Suite à l’annonce récente d’ONG locales au sujet de meurtres de plus de 700 femmes accusées de sorcellerie en un an en Tanzanie, l’AWID s’est entretenue avec Yvette Valérie Banlog, Présidente fondatrice de l’ONG Femme Action et Développement En zone CEMAC(FADEC) afin de revenir sur les violences perpétrées à l’égard des femmes accusées de sorcellerie et l’absence de réponses efficaces et appropriées.
Par Mégane Ghorbani
La croyance en la sorcellerie est largement répandue en Afrique Subsaharienne. Selon un sondage Gallup, 55% de la population en moyenne croit en la sorcellerie, ce taux variant de 15% en Ouganda à 95% en Côte d’Ivoire, alors que le Ghana (77%), la République Démocratique du Congo (76%) et la Tanzanie (64%) font partie des dix pays où les croyances en la sorcellerie sont les plus fortes. Cette croyance, généralement associée à la « magie » ou au « charlatanisme », fait partie du quotidien des populations, aussi bien au niveau social que juridique puisque la « sorcellerie » est officiellement reconnue et sanctionnée en tant que crime dans ces pays. Cependant, généralement justifiée par le « malheur » au niveau communautaire ou familial, l’accusation de sorcellerie véhicule et engendre des violences basées sur le genre qui justifient l’exclusion sociale voire le meurtre.

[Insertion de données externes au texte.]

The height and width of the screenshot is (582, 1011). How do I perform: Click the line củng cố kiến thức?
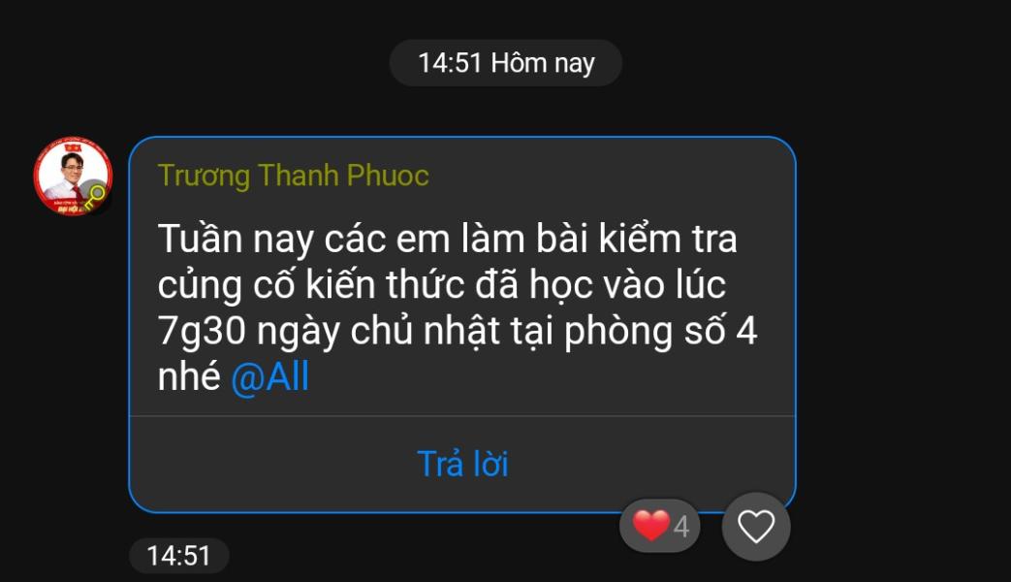tap(442, 285)

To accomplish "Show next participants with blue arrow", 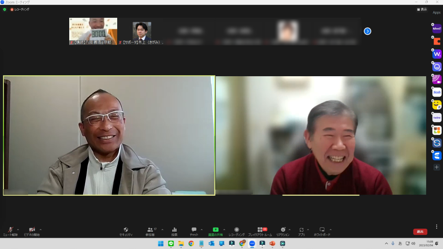I will 367,31.
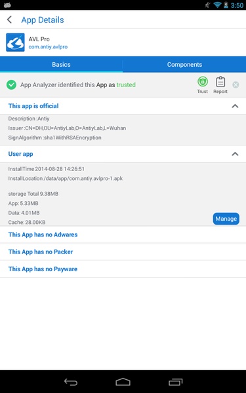Click the Manage button
Image resolution: width=246 pixels, height=393 pixels.
pos(226,219)
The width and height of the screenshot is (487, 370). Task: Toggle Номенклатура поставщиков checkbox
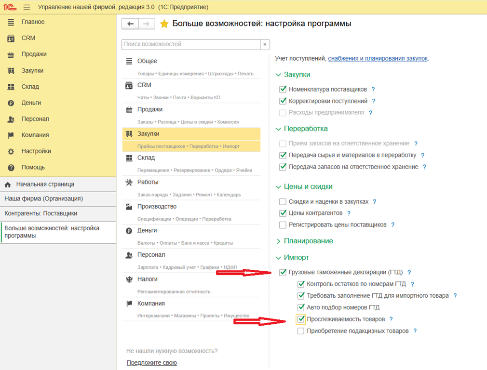pos(283,89)
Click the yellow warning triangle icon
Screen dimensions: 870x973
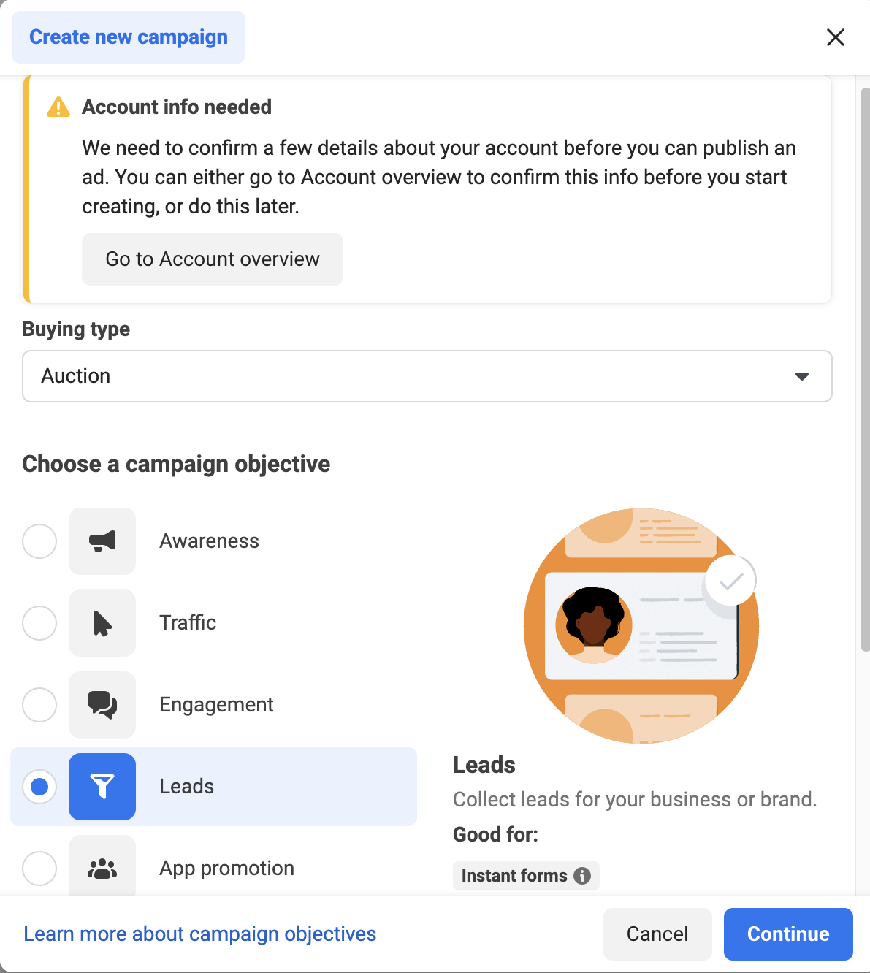click(x=58, y=107)
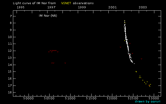
Task: Click the red upper-limit marker near 50900
Action: point(65,63)
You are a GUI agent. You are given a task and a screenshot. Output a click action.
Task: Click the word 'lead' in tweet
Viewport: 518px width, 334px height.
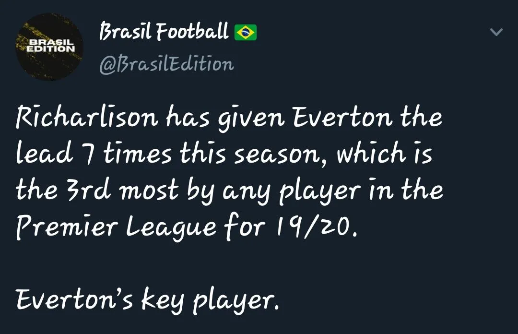(x=39, y=154)
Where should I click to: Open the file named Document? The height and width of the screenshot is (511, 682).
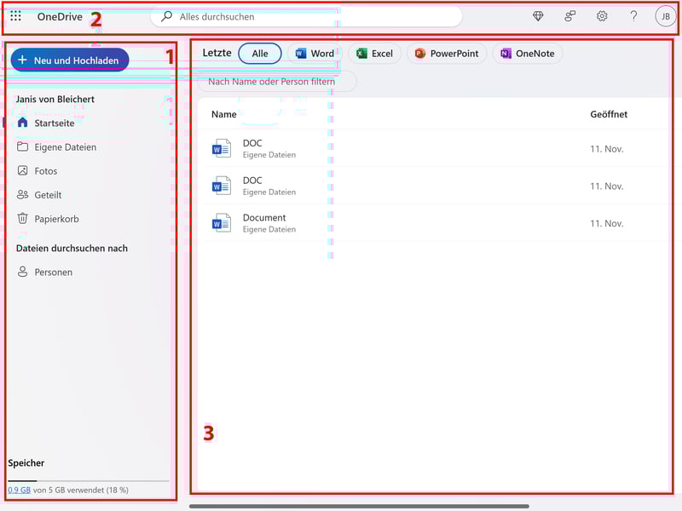(264, 218)
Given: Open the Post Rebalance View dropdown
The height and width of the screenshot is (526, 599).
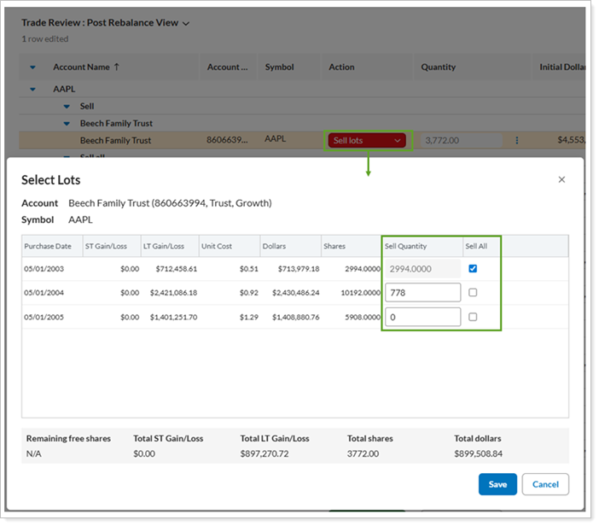Looking at the screenshot, I should point(186,24).
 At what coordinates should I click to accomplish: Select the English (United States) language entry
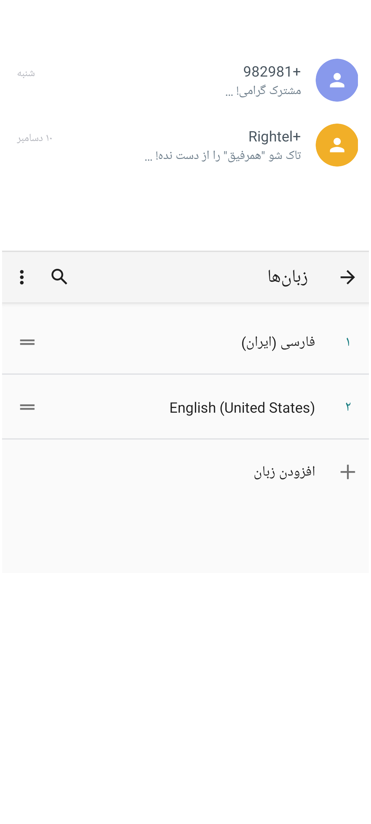tap(243, 408)
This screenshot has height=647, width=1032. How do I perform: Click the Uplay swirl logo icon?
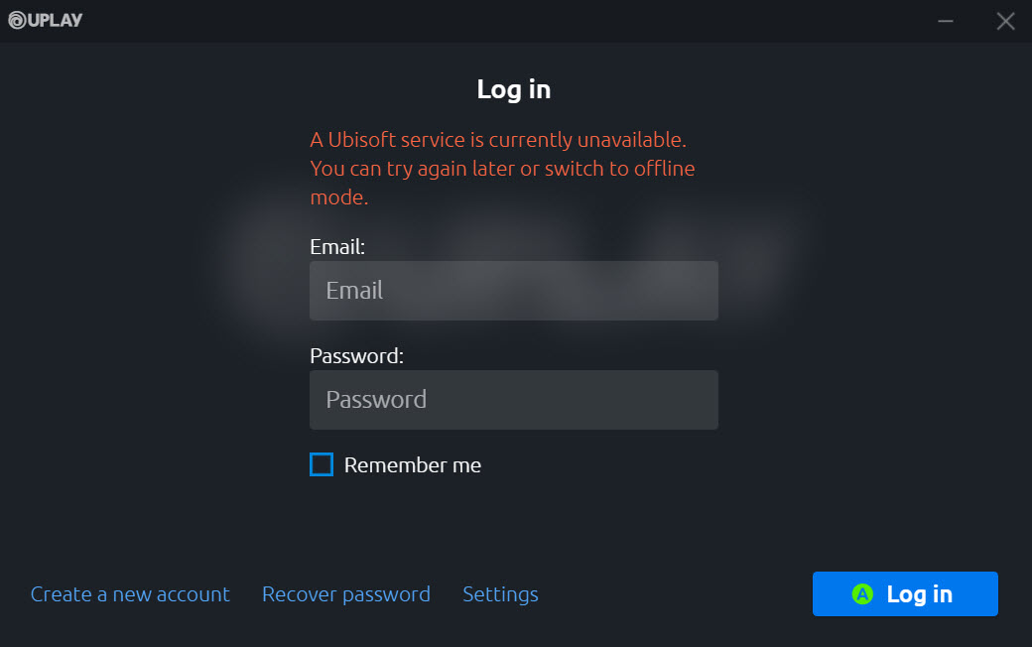(16, 21)
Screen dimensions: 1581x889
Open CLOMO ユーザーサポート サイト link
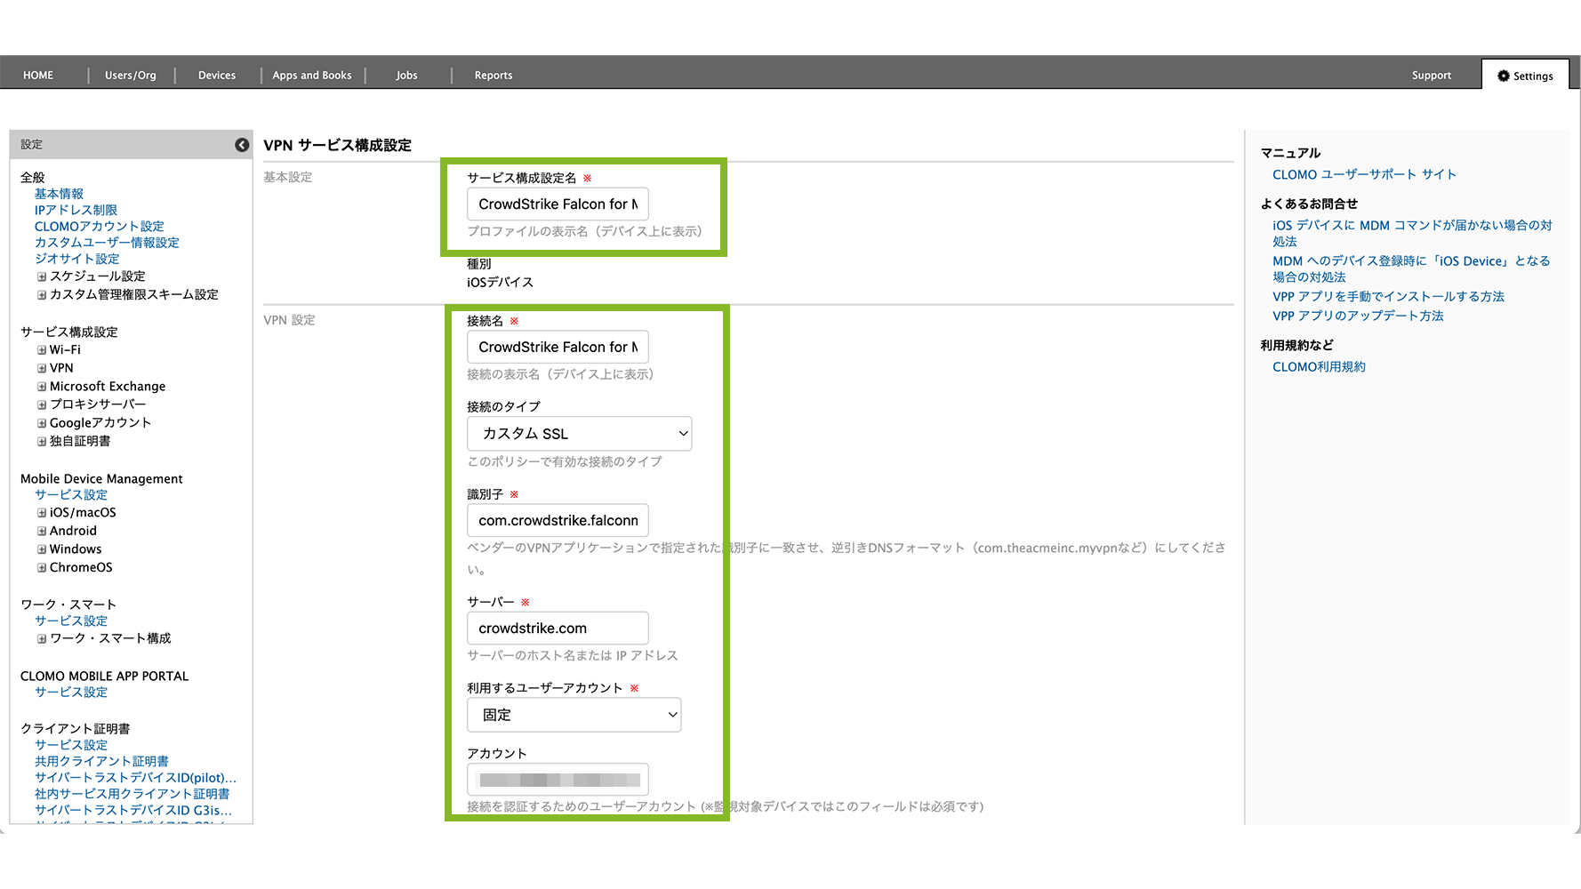point(1364,175)
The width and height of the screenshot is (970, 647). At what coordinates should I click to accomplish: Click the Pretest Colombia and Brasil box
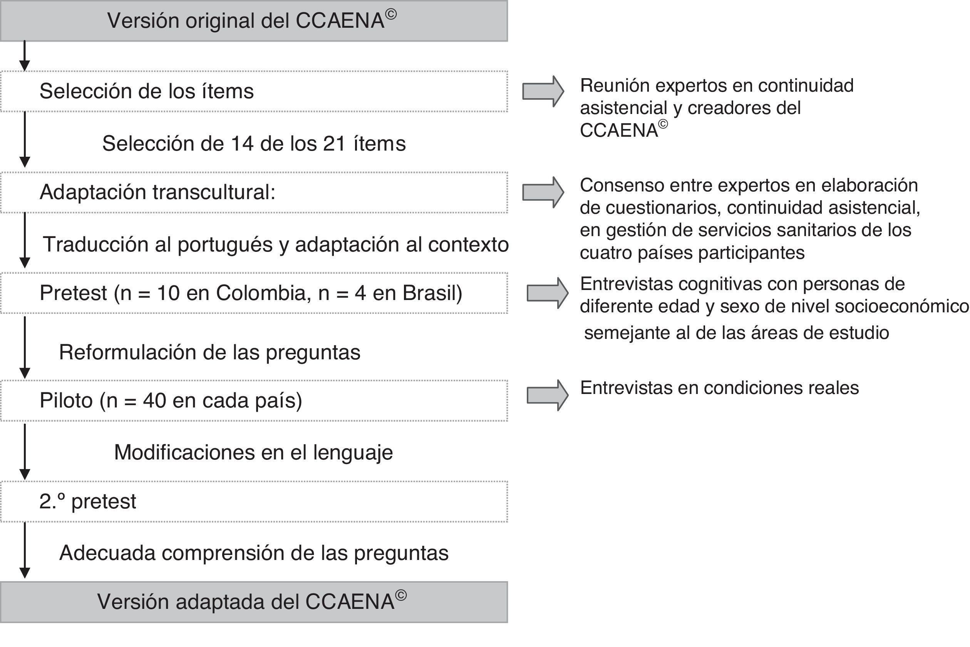coord(254,293)
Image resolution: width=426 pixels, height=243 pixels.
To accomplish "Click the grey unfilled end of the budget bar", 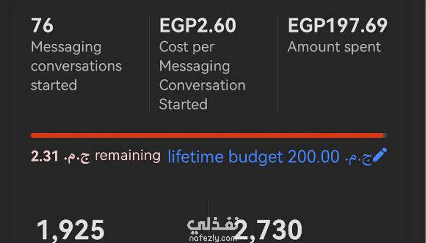I will pos(385,136).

Une violence intersectionnelle tolérée par l’Etat
Les femmes constituent la majorité des personnes qui font l’objet d’accusations de sorcellerie et sont victimes des pratiques néfastes qui en résultent, bien que d’autres groupes, dont les albinos[1], les enfants et parfois les hommes, en soient également victimes. Dans son analyse sur l’exclusion sociale pour allégation de sorcellerie au Burkina Faso, la professeure Denise Sidonie Nebie/Zoma explique que « Rarement des hommes sont accusés de sorcellerie, d’être des mangeurs d’âmes et exclus de leur communauté après avoir subi des violences. Les hommes suspectés sont plutôt craints et la population s’en méfie. »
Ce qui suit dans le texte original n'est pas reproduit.